The Rape Culture Is Not Immutable

[Content Note: Rape culture; sexual violence; misogyny; homophobia; exploitation; dehumanization; bullying; hazing.]

For background, please see Jessica Luther's piece "'We Felt Like We Were Above the Law': How the NCAA Endangers Women."

I was interviewed for this piece, and was asked to provide some prescriptive suggestions for what male collegiate sports can do to challenge the rape culture. My entire quote was not included, for totally understandable reasons, but I want to share it here in its entirety, because there is this idea that sexual violence, and the rape culture that abets it, are just fixed things in the world over which we have no collective influence.

Victim-blaming, and tasking potential victims with the exclusive responsibility for preventing sexual violence being done to them, are the natural outgrowth of this erroneous belief that we have to collective responsibility, and no collective ability, to change the rape culture and significantly diminish incidents of sexual violence. Throwing up our hands and putting the onus on potential victims to protect themselves from rapists (who we treat as innate monsters when it suits us, and as poor little misguided boys when it suits us) is the ultimate example of tasking individuals with finding solutions to systemic problems.

Male-dominated spheres are typically treated with this profound abandonment of social responsibility, because aggressive masculinity is regarded as natural, rather than socialized. (Note it is the rape apologists who consign male-dominated spheres to irreparably rape-infused spaces, which is a damn sight more "man-hating" than anti-rape advocates' view, which is that men are not inherently hostile to consent, but products of a culture that encourages predation and discourages respect for consent. Despite this, it is we who are called the man-haters.) Male sports programs are routinely treated by rape apologists as places where rape will just exist, and there's nothing that can be done about it.

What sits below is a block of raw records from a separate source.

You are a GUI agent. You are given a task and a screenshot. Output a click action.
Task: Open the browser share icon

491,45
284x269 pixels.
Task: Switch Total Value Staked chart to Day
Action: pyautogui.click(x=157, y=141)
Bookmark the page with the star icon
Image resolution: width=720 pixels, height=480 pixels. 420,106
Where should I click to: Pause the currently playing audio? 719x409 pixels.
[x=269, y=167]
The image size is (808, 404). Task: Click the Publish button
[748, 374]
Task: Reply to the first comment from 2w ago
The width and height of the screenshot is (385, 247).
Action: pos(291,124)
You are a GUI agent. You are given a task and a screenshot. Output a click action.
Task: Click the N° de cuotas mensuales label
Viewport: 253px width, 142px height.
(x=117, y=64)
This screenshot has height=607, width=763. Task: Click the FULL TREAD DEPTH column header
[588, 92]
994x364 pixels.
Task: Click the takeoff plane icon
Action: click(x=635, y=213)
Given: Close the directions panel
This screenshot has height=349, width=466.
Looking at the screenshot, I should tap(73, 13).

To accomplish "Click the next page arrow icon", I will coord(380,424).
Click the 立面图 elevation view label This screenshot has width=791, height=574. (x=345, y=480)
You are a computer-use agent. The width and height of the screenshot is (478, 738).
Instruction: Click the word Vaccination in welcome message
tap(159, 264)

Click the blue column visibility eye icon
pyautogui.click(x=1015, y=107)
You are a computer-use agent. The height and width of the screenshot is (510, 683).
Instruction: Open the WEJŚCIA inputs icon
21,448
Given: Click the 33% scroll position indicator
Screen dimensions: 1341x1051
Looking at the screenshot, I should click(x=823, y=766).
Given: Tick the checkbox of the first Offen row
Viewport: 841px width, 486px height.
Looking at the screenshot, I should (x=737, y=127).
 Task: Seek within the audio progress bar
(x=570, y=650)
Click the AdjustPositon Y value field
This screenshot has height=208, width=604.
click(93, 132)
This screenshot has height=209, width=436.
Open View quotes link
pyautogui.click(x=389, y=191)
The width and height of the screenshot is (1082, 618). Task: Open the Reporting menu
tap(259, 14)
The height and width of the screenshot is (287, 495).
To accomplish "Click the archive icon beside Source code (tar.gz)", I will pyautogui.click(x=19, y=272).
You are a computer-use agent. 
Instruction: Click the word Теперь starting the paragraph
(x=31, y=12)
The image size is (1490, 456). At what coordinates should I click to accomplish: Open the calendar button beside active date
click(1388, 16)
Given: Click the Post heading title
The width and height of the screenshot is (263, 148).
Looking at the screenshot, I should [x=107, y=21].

But, in fact, there is. Here, then, were my suggestions for any male collegiate sports program that has the desire and willingness to meaningfully address rape culture:



Any solution to this problem starts with identifying how women are dehumanized within the culture of male collegiate sports and then taking steps to challenge that dehumanization.

Female students should never, ever, be treated by athletic programs as prizes to be handed out to male athletes. Every coach of every male team should start each season by delineating a zero tolerance policy on sexual assault, which includes information about seeking enthusiastic consent. Every locker room should have a zero tolerance policy on misogynistic, homophobic, and transphobic language and imagery: No coaches calling the teammates "ladies," and no teammates calling each other "bitch" or "fag." No porn in lockers. Every team should establish a zero tolerance policy on sexual violence on and off the field, especially as part of team hazing: No slapping each other's asses with towels in the shower; no forcing the rookies to dress in women's garments or make-up to earn their stripes.

There is always resistance to these steps, are always complaints that it takes all the "fun" out of male sports. But this hostile environment already isn't fun for the male athletes who are obliged to affect misogyny to avoid bullying, who have to remain closeted to be safe—and it isn't fun for the victims of male athletes whose predation has been tacitly encouraged by a culture that treats women as a sex class to be consumed.



That is the most basic start that any NCAA program could take. It is certainly not a comprehensive list. My recommendations are first steps—and they are first steps that most programs have failed utterly to take.